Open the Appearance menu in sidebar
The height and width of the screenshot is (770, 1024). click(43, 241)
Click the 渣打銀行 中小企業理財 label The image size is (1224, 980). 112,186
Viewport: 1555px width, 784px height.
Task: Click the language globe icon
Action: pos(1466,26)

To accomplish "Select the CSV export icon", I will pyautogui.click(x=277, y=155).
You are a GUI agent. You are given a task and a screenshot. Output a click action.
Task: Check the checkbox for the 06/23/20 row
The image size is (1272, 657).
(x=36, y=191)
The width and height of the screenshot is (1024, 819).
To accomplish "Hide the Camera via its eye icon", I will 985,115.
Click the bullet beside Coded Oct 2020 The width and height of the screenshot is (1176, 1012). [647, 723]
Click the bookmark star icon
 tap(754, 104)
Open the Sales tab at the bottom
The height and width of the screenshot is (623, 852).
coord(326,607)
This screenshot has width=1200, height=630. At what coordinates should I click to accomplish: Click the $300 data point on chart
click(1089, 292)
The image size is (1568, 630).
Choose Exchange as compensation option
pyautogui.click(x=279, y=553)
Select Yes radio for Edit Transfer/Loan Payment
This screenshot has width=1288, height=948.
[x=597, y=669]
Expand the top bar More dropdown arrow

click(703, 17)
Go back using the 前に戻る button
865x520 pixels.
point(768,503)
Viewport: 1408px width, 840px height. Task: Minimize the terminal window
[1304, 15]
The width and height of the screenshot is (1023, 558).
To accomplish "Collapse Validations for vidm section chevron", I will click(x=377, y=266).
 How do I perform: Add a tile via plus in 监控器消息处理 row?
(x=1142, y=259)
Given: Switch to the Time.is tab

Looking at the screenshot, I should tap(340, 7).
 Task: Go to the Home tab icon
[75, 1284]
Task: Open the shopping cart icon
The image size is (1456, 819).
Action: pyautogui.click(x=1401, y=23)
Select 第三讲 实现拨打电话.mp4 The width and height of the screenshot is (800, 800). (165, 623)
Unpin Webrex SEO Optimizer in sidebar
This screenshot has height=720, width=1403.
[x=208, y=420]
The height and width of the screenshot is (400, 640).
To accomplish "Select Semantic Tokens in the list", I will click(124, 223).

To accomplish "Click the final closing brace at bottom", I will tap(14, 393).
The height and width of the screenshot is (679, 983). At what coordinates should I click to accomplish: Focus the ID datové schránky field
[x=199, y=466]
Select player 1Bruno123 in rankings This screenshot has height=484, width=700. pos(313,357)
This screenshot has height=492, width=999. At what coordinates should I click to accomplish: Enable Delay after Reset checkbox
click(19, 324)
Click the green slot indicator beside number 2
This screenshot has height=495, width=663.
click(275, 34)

····················

◆ **Problem statement**
Lay out the listing above as a JSON list of strings, with one string per line and the blank lines left out.

◆ **Correct output**
[
  "Open the Appearance menu in sidebar",
  "The height and width of the screenshot is (770, 1024). click(43, 241)",
  "Click the 渣打銀行 中小企業理財 label The image size is (1224, 980). 112,186",
  "Viewport: 1555px width, 784px height.",
  "Task: Click the language globe icon",
  "Action: pos(1466,26)",
  "To accomplish \"Select the CSV export icon\", I will pyautogui.click(x=277, y=155).",
  "You are a GUI agent. You are given a task and a screenshot. Output a click action.",
  "Task: Check the checkbox for the 06/23/20 row",
  "The image size is (1272, 657).",
  "(x=36, y=191)",
  "The width and height of the screenshot is (1024, 819).",
  "To accomplish \"Hide the Camera via its eye icon\", I will 985,115.",
  "Click the bullet beside Coded Oct 2020 The width and height of the screenshot is (1176, 1012). [647, 723]",
  "Click the bookmark star icon",
  " tap(754, 104)",
  "Open the Sales tab at the bottom",
  "The height and width of the screenshot is (623, 852).",
  "coord(326,607)",
  "This screenshot has width=1200, height=630. At what coordinates should I click to accomplish: Click the $300 data point on chart",
  "click(1089, 292)",
  "The image size is (1568, 630).",
  "Choose Exchange as compensation option",
  "pyautogui.click(x=279, y=553)",
  "Select Yes radio for Edit Transfer/Loan Payment",
  "This screenshot has width=1288, height=948.",
  "[x=597, y=669]",
  "Expand the top bar More dropdown arrow",
  "click(703, 17)",
  "Go back using the 前に戻る button",
  "865x520 pixels.",
  "point(768,503)",
  "Viewport: 1408px width, 840px height. Task: Minimize the terminal window",
  "[1304, 15]",
  "The width and height of the screenshot is (1023, 558).",
  "To accomplish \"Collapse Validations for vidm section chevron\", I will click(x=377, y=266).",
  " How do I perform: Add a tile via plus in 监控器消息处理 row?",
  "(x=1142, y=259)",
  "Given: Switch to the Time.is tab",
  "Looking at the screenshot, I should tap(340, 7).",
  " Task: Go to the Home tab icon",
  "[75, 1284]",
  "Task: Open the shopping cart icon",
  "The image size is (1456, 819).",
  "Action: pyautogui.click(x=1401, y=23)",
  "Select 第三讲 实现拨打电话.mp4 The width and height of the screenshot is (800, 800). (165, 623)",
  "Unpin Webrex SEO Optimizer in sidebar",
  "This screenshot has height=720, width=1403.",
  "[x=208, y=420]",
  "The height and width of the screenshot is (400, 640).",
  "To accomplish \"Select Semantic Tokens in the list\", I will click(124, 223).",
  "To accomplish \"Click the final closing brace at bottom\", I will tap(14, 393).",
  "The height and width of the screenshot is (679, 983). At what coordinates should I click to accomplish: Focus the ID datové schránky field",
  "[x=199, y=466]",
  "Select player 1Bruno123 in rankings This screenshot has height=484, width=700. pos(313,357)",
  "This screenshot has height=492, width=999. At what coordinates should I click to accomplish: Enable Delay after Reset checkbox",
  "click(19, 324)",
  "Click the green slot indicator beside number 2",
  "This screenshot has height=495, width=663.",
  "click(275, 34)"
]